■ **EXERCISE REQUIREMENTS**
The listing must be reproduced in full, exactly as it stands.
━━━━━━━━━━
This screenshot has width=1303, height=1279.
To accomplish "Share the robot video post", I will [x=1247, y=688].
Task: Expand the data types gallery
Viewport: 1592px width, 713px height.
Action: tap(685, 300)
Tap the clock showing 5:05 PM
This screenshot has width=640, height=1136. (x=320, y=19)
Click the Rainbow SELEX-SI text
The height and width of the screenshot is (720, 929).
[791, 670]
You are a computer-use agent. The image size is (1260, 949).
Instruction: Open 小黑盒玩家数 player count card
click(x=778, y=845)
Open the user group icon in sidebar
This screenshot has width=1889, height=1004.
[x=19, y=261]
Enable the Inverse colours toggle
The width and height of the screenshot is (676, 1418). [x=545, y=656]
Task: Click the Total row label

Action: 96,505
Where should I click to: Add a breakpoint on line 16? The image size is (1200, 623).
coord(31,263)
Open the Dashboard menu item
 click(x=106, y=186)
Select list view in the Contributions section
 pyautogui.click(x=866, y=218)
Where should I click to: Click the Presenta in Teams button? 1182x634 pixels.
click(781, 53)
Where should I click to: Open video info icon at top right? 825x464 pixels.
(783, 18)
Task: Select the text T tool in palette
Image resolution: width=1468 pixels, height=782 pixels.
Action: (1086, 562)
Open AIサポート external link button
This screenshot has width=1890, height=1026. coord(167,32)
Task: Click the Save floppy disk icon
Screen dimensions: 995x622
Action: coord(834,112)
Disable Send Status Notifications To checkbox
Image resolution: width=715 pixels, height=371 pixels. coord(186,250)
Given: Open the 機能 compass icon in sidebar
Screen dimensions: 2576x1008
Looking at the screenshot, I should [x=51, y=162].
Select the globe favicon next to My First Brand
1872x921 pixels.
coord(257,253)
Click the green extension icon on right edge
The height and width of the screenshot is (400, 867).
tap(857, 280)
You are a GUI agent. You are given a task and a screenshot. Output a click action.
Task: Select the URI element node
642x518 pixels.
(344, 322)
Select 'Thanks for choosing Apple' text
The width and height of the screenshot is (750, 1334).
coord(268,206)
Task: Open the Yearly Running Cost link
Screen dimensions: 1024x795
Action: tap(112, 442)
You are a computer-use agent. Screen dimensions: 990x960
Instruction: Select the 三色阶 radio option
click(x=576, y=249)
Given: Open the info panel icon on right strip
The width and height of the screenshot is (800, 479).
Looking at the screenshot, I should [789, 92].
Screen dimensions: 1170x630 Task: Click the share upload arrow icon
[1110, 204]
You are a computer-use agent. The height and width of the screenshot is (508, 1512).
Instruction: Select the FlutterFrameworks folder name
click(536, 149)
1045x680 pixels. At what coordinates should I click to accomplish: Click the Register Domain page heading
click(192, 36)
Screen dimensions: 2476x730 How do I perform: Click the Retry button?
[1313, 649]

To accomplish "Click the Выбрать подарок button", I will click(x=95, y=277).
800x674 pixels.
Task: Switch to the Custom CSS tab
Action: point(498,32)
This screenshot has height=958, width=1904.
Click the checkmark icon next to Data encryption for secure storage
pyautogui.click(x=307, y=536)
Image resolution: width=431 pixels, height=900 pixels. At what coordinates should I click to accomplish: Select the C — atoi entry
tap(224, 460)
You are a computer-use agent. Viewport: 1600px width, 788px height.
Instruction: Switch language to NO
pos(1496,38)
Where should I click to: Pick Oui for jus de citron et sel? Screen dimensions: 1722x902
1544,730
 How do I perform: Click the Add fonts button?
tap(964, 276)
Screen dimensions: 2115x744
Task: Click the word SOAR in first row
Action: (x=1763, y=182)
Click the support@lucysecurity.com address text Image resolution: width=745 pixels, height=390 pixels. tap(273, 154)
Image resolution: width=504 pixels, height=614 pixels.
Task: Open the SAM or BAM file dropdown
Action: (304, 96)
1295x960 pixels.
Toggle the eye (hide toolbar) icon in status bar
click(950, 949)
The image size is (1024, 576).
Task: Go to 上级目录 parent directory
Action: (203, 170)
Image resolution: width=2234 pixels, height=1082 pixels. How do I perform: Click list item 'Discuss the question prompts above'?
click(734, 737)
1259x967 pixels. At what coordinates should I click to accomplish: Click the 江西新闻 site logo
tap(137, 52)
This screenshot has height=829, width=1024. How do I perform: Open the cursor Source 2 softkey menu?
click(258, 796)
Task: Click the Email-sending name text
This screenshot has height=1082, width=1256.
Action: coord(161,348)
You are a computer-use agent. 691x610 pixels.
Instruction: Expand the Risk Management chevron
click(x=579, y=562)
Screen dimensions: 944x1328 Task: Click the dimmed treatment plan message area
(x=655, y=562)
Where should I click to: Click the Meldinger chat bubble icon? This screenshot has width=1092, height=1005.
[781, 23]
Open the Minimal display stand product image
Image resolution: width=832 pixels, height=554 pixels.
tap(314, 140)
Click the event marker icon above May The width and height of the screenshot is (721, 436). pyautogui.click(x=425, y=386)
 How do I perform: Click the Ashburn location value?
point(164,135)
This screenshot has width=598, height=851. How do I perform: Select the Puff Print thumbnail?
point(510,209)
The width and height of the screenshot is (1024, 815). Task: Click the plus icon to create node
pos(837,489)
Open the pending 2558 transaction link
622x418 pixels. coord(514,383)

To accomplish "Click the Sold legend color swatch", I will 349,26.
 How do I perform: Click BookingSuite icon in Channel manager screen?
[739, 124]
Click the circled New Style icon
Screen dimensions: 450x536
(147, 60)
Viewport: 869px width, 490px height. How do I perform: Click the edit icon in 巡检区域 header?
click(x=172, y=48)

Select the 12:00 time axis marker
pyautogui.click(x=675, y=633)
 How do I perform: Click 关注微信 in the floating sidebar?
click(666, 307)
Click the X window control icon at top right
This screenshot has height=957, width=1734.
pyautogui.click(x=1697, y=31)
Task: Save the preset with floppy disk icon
━━━━━━━━━━
■ **TASK RESULT**
This screenshot has width=1303, height=1279.
To accomplish "Share the robot video post", I will [x=1247, y=688].
Task: Expand the data types gallery
Viewport: 1592px width, 713px height.
Action: tap(685, 300)
Tap the clock showing 5:05 PM
This screenshot has width=640, height=1136. (x=320, y=19)
Click the Rainbow SELEX-SI text
The height and width of the screenshot is (720, 929).
[791, 670]
You are a computer-use agent. The image size is (1260, 949).
Instruction: Open 小黑盒玩家数 player count card
click(x=778, y=845)
Open the user group icon in sidebar
This screenshot has width=1889, height=1004.
[x=19, y=261]
Enable the Inverse colours toggle
The width and height of the screenshot is (676, 1418). [x=545, y=656]
Task: Click the Total row label

Action: 96,505
Where should I click to: Add a breakpoint on line 16? The image size is (1200, 623).
coord(31,263)
Open the Dashboard menu item
 click(x=106, y=186)
Select list view in the Contributions section
 pyautogui.click(x=866, y=218)
Where should I click to: Click the Presenta in Teams button? 1182x634 pixels.
click(781, 53)
Where should I click to: Open video info icon at top right? 825x464 pixels.
(783, 18)
Task: Select the text T tool in palette
Image resolution: width=1468 pixels, height=782 pixels.
Action: (1086, 562)
Open AIサポート external link button
This screenshot has width=1890, height=1026. coord(167,32)
Task: Click the Save floppy disk icon
Screen dimensions: 995x622
Action: coord(834,112)
Disable Send Status Notifications To checkbox
Image resolution: width=715 pixels, height=371 pixels. coord(186,250)
Given: Open the 機能 compass icon in sidebar
Screen dimensions: 2576x1008
Looking at the screenshot, I should [x=51, y=162].
Select the globe favicon next to My First Brand
1872x921 pixels.
coord(257,253)
Click the green extension icon on right edge
The height and width of the screenshot is (400, 867).
tap(857, 280)
You are a GUI agent. You are given a task and a screenshot. Output a click action.
Task: Select the URI element node
642x518 pixels.
(344, 322)
Select 'Thanks for choosing Apple' text
The width and height of the screenshot is (750, 1334).
coord(268,206)
Task: Open the Yearly Running Cost link
Screen dimensions: 1024x795
Action: tap(112, 442)
You are a computer-use agent. Screen dimensions: 990x960
Instruction: Select the 三色阶 radio option
click(x=576, y=249)
Given: Open the info panel icon on right strip
The width and height of the screenshot is (800, 479).
Looking at the screenshot, I should [789, 92].
Screen dimensions: 1170x630 Task: Click the share upload arrow icon
[1110, 204]
You are a computer-use agent. The height and width of the screenshot is (508, 1512).
Instruction: Select the FlutterFrameworks folder name
click(536, 149)
1045x680 pixels. At what coordinates should I click to accomplish: Click the Register Domain page heading
click(192, 36)
Screen dimensions: 2476x730 How do I perform: Click the Retry button?
[1313, 649]

To accomplish "Click the Выбрать подарок button", I will click(x=95, y=277).
800x674 pixels.
Task: Switch to the Custom CSS tab
Action: point(498,32)
This screenshot has height=958, width=1904.
Click the checkmark icon next to Data encryption for secure storage
pyautogui.click(x=307, y=536)
Image resolution: width=431 pixels, height=900 pixels. At what coordinates should I click to accomplish: Select the C — atoi entry
tap(224, 460)
You are a computer-use agent. Viewport: 1600px width, 788px height.
Instruction: Switch language to NO
pos(1496,38)
Where should I click to: Pick Oui for jus de citron et sel? Screen dimensions: 1722x902
1544,730
 How do I perform: Click the Add fonts button?
tap(964, 276)
Screen dimensions: 2115x744
Task: Click the word SOAR in first row
Action: (x=1763, y=182)
Click the support@lucysecurity.com address text Image resolution: width=745 pixels, height=390 pixels. tap(273, 154)
Image resolution: width=504 pixels, height=614 pixels.
Task: Open the SAM or BAM file dropdown
Action: (304, 96)
1295x960 pixels.
Toggle the eye (hide toolbar) icon in status bar
click(950, 949)
The image size is (1024, 576).
Task: Go to 上级目录 parent directory
Action: (203, 170)
Image resolution: width=2234 pixels, height=1082 pixels. How do I perform: Click list item 'Discuss the question prompts above'?
click(734, 737)
1259x967 pixels. At what coordinates should I click to accomplish: Click the 江西新闻 site logo
tap(137, 52)
This screenshot has height=829, width=1024. How do I perform: Open the cursor Source 2 softkey menu?
click(258, 796)
Task: Click the Email-sending name text
This screenshot has height=1082, width=1256.
Action: coord(161,348)
You are a computer-use agent. 691x610 pixels.
Instruction: Expand the Risk Management chevron
click(x=579, y=562)
Screen dimensions: 944x1328 Task: Click the dimmed treatment plan message area
(x=655, y=562)
Where should I click to: Click the Meldinger chat bubble icon? This screenshot has width=1092, height=1005.
[781, 23]
Open the Minimal display stand product image
Image resolution: width=832 pixels, height=554 pixels.
tap(314, 140)
Click the event marker icon above May The width and height of the screenshot is (721, 436). pyautogui.click(x=425, y=386)
 How do I perform: Click the Ashburn location value?
point(164,135)
This screenshot has width=598, height=851. How do I perform: Select the Puff Print thumbnail?
point(510,209)
The width and height of the screenshot is (1024, 815). Task: Click the plus icon to create node
pos(837,489)
Open the pending 2558 transaction link
622x418 pixels. coord(514,383)

To accomplish "Click the Sold legend color swatch", I will 349,26.
 How do I perform: Click BookingSuite icon in Channel manager screen?
[739, 124]
Click the circled New Style icon
Screen dimensions: 450x536
(147, 60)
Viewport: 869px width, 490px height. How do I perform: Click the edit icon in 巡检区域 header?
click(x=172, y=48)

Select the 12:00 time axis marker
pyautogui.click(x=675, y=633)
 How do I perform: Click 关注微信 in the floating sidebar?
click(666, 307)
Click the X window control icon at top right
This screenshot has height=957, width=1734.
pyautogui.click(x=1697, y=31)
Task: Save the preset with floppy disk icon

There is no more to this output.